Entries taken from a collection:
###

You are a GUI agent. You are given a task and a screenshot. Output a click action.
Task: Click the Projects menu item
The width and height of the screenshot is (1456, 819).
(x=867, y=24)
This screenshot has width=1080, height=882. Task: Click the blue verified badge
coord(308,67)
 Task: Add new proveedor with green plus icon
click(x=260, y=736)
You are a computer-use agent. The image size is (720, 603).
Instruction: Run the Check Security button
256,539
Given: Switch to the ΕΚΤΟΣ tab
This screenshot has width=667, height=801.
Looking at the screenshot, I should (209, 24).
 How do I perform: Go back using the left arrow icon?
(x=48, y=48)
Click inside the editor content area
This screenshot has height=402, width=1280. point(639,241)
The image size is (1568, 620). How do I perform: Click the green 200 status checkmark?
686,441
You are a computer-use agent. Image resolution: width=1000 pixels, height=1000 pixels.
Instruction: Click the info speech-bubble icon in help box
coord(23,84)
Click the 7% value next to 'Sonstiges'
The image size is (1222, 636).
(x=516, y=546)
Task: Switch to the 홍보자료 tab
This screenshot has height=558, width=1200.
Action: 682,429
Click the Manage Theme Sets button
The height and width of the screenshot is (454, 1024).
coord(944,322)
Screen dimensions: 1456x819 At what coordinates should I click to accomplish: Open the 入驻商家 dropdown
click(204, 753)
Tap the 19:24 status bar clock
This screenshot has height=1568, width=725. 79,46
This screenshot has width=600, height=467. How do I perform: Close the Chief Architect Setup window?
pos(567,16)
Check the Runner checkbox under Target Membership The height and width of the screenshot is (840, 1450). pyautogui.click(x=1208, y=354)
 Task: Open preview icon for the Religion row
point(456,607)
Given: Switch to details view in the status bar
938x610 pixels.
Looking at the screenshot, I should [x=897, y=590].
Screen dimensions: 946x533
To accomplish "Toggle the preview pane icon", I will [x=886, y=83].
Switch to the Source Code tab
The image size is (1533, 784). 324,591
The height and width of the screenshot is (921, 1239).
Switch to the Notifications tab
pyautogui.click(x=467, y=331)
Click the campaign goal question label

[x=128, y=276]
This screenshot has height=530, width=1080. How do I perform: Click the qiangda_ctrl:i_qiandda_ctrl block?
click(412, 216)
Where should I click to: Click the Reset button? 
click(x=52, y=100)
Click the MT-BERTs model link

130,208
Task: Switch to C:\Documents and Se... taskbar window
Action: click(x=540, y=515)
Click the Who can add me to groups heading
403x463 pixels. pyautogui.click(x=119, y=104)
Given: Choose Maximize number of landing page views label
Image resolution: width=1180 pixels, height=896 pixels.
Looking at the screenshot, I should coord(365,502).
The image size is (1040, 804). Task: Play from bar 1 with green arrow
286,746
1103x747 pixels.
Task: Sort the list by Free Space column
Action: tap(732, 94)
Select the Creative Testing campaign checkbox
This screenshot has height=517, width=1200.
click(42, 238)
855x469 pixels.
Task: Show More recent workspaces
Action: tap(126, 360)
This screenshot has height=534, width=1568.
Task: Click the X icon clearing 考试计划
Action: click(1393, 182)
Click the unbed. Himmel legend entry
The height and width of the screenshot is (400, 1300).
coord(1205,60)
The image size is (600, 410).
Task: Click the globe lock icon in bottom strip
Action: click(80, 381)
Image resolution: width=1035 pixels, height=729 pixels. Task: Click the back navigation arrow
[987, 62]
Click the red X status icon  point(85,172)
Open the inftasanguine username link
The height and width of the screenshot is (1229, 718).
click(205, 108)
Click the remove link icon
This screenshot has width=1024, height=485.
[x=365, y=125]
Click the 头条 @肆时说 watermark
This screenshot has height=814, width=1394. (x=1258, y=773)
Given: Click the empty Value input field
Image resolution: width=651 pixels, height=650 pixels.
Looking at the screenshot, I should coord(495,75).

###

What to do:
Take every line from the data that includes the word "computer".

Answer to the problem:
You are a computer-use agent. The image size is (720, 603).
You are a computer-use agent. Image resolution: width=1000 pixels, height=1000 pixels.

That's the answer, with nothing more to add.